[Task brief]: Produce the same data once more, line for line.

[Dataset records]:
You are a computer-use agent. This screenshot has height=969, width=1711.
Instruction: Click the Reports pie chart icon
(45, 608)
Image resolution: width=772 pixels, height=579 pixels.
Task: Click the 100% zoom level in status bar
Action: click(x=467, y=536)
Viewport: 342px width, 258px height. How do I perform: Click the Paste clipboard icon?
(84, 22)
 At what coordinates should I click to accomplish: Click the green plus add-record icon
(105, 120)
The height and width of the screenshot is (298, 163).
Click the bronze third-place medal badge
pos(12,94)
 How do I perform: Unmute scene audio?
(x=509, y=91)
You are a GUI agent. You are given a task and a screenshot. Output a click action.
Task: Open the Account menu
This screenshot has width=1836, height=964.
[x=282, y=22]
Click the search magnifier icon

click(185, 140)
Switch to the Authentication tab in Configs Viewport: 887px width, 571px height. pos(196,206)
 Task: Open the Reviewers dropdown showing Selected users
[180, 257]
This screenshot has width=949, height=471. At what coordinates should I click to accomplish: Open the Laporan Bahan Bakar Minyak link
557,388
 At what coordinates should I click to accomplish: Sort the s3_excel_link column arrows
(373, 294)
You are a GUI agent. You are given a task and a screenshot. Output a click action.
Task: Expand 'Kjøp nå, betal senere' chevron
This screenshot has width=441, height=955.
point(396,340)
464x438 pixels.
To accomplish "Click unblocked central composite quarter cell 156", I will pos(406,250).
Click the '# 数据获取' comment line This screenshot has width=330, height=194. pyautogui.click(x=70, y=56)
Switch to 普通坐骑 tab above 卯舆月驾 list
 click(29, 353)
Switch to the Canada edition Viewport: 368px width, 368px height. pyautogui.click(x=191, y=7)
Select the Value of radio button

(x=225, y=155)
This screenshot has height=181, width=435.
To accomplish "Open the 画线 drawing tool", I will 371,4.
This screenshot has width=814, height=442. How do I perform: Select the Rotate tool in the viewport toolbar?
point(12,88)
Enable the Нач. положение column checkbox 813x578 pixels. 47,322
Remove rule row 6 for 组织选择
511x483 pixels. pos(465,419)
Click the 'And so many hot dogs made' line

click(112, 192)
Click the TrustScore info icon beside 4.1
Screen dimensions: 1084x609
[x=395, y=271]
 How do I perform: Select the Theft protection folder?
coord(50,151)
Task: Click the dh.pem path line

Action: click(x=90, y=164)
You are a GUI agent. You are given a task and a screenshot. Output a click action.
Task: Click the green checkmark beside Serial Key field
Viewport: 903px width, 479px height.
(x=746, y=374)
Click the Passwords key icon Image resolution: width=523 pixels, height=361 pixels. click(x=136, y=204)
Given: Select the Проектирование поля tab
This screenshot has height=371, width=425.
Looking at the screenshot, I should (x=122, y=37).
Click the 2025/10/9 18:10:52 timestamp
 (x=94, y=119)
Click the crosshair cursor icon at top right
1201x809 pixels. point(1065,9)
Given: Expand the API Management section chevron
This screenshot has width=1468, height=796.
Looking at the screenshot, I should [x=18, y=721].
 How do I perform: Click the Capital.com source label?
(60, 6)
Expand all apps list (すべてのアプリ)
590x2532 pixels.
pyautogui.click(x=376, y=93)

[Task result]:
You are a computer-use agent. This screenshot has height=969, width=1711.
Instruction: Click the Reports pie chart icon
(45, 608)
Image resolution: width=772 pixels, height=579 pixels.
Task: Click the 100% zoom level in status bar
Action: click(x=467, y=536)
Viewport: 342px width, 258px height. How do I perform: Click the Paste clipboard icon?
(84, 22)
 At what coordinates should I click to accomplish: Click the green plus add-record icon
(105, 120)
The height and width of the screenshot is (298, 163).
Click the bronze third-place medal badge
pos(12,94)
 How do I perform: Unmute scene audio?
(x=509, y=91)
You are a GUI agent. You are given a task and a screenshot. Output a click action.
Task: Open the Account menu
This screenshot has width=1836, height=964.
[x=282, y=22]
Click the search magnifier icon

click(185, 140)
Switch to the Authentication tab in Configs Viewport: 887px width, 571px height. pos(196,206)
 Task: Open the Reviewers dropdown showing Selected users
[180, 257]
This screenshot has width=949, height=471. At what coordinates should I click to accomplish: Open the Laporan Bahan Bakar Minyak link
557,388
 At what coordinates should I click to accomplish: Sort the s3_excel_link column arrows
(373, 294)
You are a GUI agent. You are given a task and a screenshot. Output a click action.
Task: Expand 'Kjøp nå, betal senere' chevron
This screenshot has width=441, height=955.
point(396,340)
464x438 pixels.
To accomplish "Click unblocked central composite quarter cell 156", I will pos(406,250).
Click the '# 数据获取' comment line This screenshot has width=330, height=194. pyautogui.click(x=70, y=56)
Switch to 普通坐骑 tab above 卯舆月驾 list
 click(29, 353)
Switch to the Canada edition Viewport: 368px width, 368px height. pyautogui.click(x=191, y=7)
Select the Value of radio button

(x=225, y=155)
This screenshot has height=181, width=435.
To accomplish "Open the 画线 drawing tool", I will 371,4.
This screenshot has width=814, height=442. How do I perform: Select the Rotate tool in the viewport toolbar?
point(12,88)
Enable the Нач. положение column checkbox 813x578 pixels. 47,322
Remove rule row 6 for 组织选择
511x483 pixels. pos(465,419)
Click the 'And so many hot dogs made' line

click(112, 192)
Click the TrustScore info icon beside 4.1
Screen dimensions: 1084x609
[x=395, y=271]
 How do I perform: Select the Theft protection folder?
coord(50,151)
Task: Click the dh.pem path line

Action: click(x=90, y=164)
You are a GUI agent. You are given a task and a screenshot. Output a click action.
Task: Click the green checkmark beside Serial Key field
Viewport: 903px width, 479px height.
(x=746, y=374)
Click the Passwords key icon Image resolution: width=523 pixels, height=361 pixels. click(x=136, y=204)
Given: Select the Проектирование поля tab
This screenshot has height=371, width=425.
Looking at the screenshot, I should (x=122, y=37).
Click the 2025/10/9 18:10:52 timestamp
 (x=94, y=119)
Click the crosshair cursor icon at top right
1201x809 pixels. point(1065,9)
Given: Expand the API Management section chevron
This screenshot has width=1468, height=796.
Looking at the screenshot, I should [x=18, y=721].
 How do I perform: Click the Capital.com source label?
(60, 6)
Expand all apps list (すべてのアプリ)
590x2532 pixels.
pyautogui.click(x=376, y=93)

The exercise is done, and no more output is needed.